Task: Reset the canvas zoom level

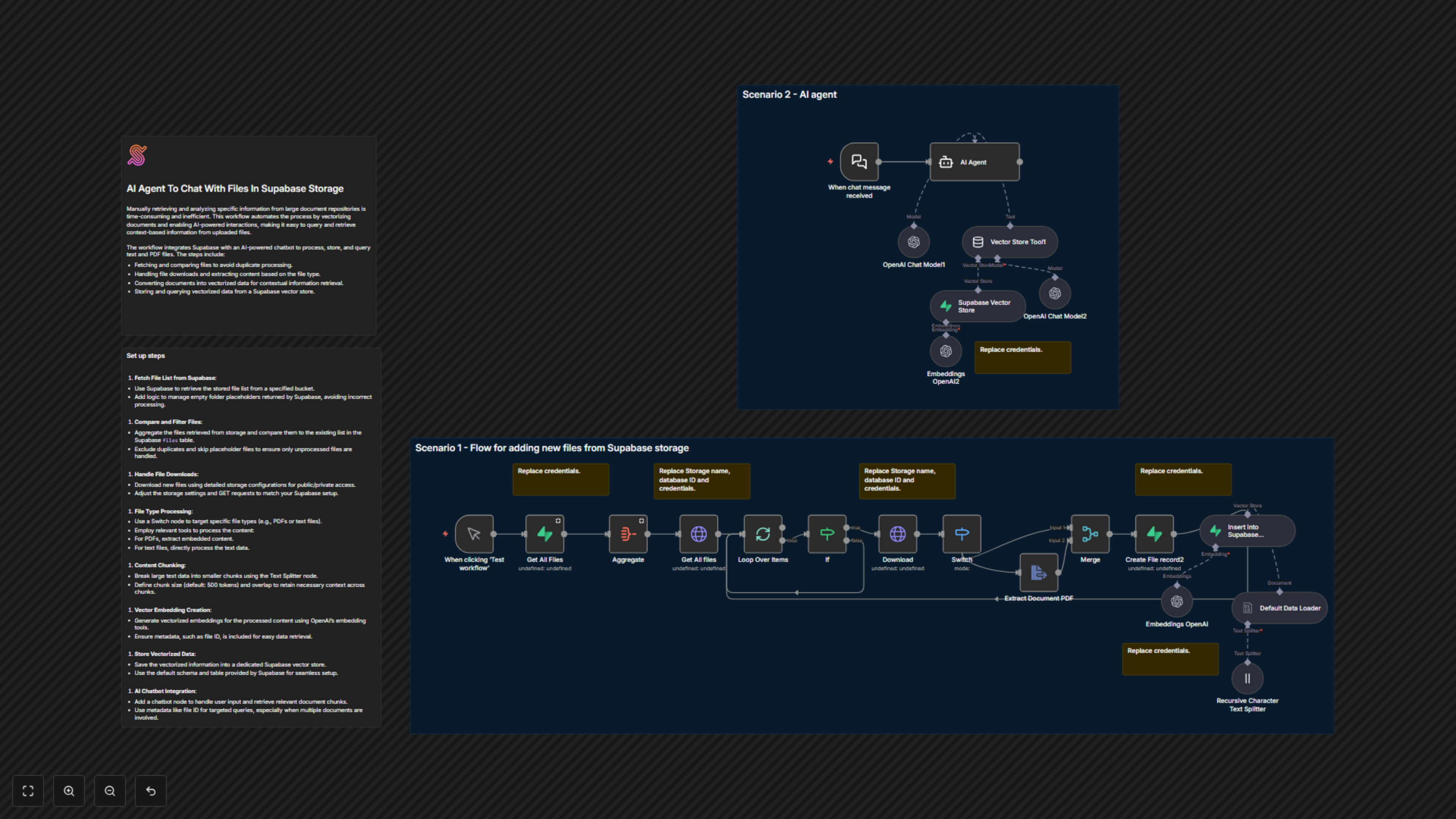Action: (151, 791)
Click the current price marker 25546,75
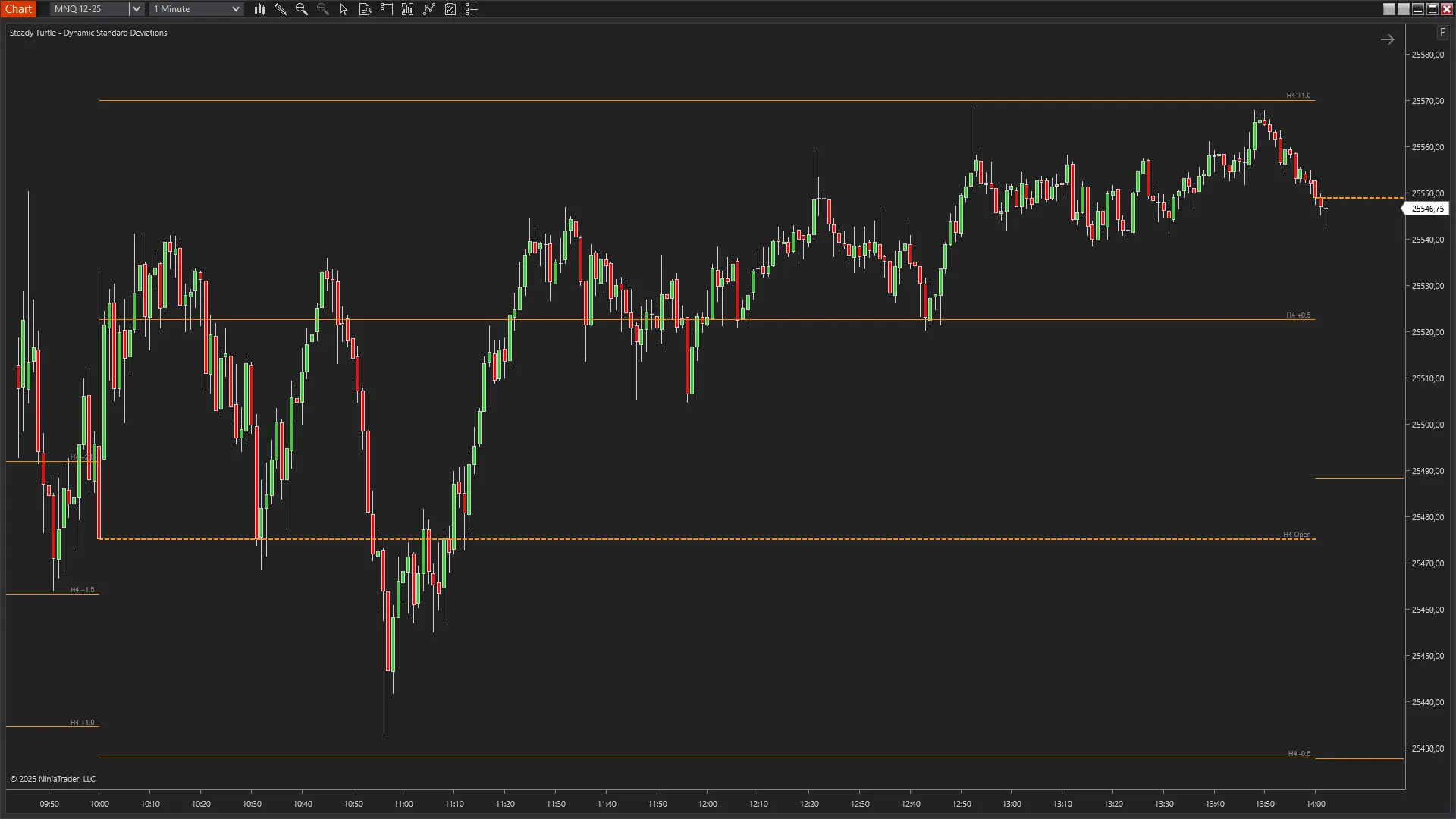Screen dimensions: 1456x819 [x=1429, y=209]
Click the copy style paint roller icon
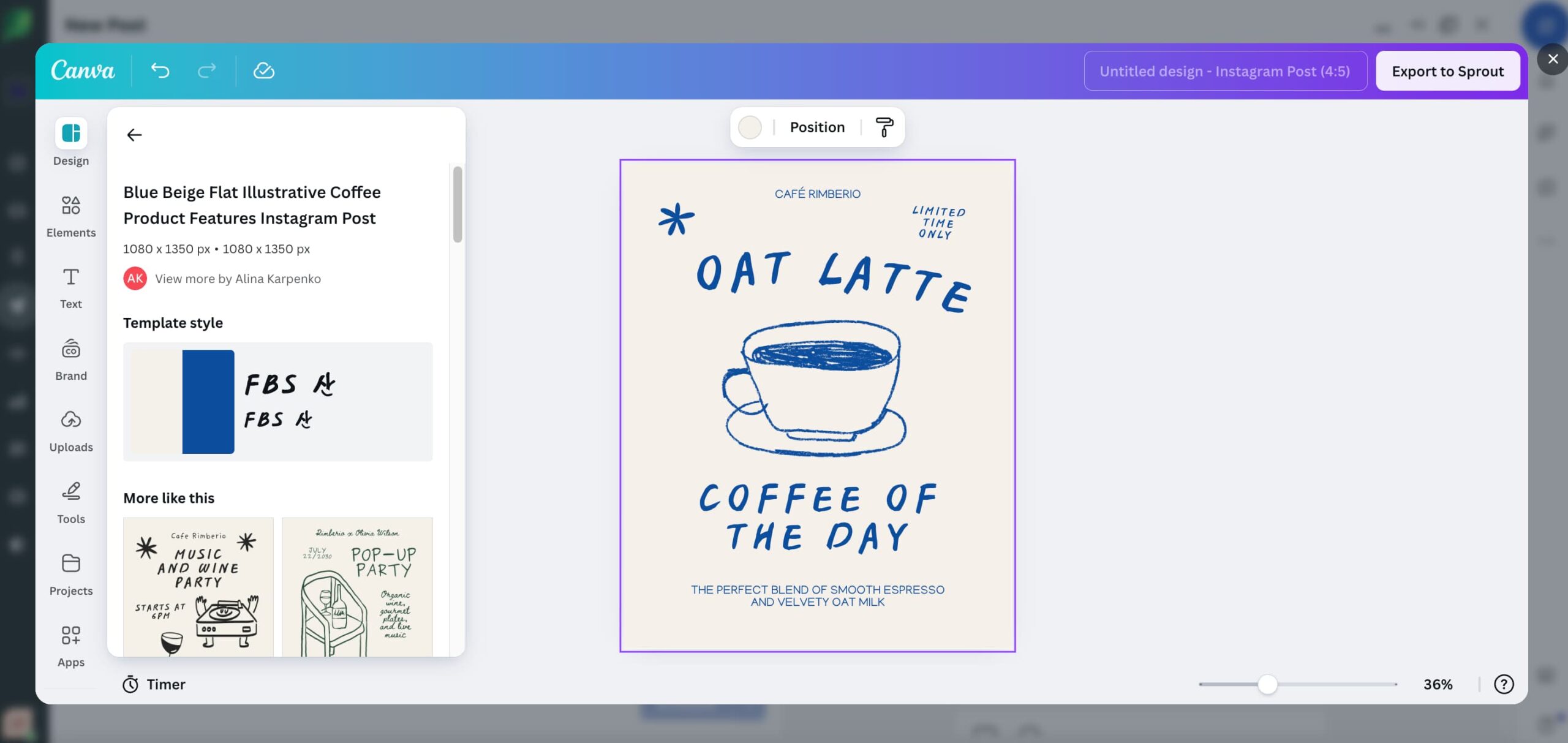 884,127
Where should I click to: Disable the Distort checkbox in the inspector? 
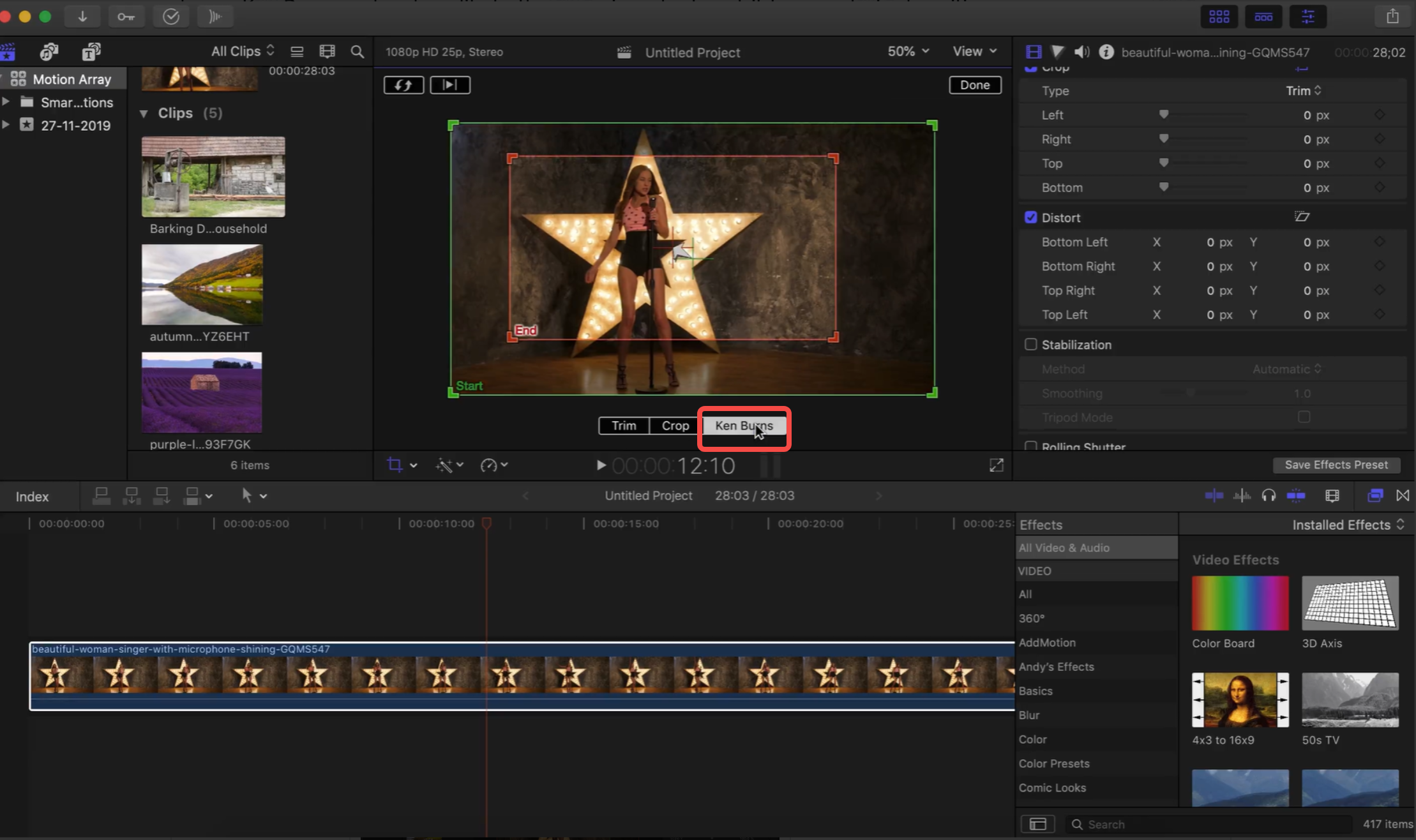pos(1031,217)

Exercise aim: Write out the lines that run from the line containing "Click the current price marker 25546,75" to the end of the entries, inclusive, exactly as written. Skip every picture.

Written reply:
Click the current price marker 25546,75
Screen dimensions: 1456x819 [x=1429, y=209]
Click the copy style paint roller icon
 884,127
Where should I click to: Disable the Distort checkbox in the inspector? 
pos(1031,217)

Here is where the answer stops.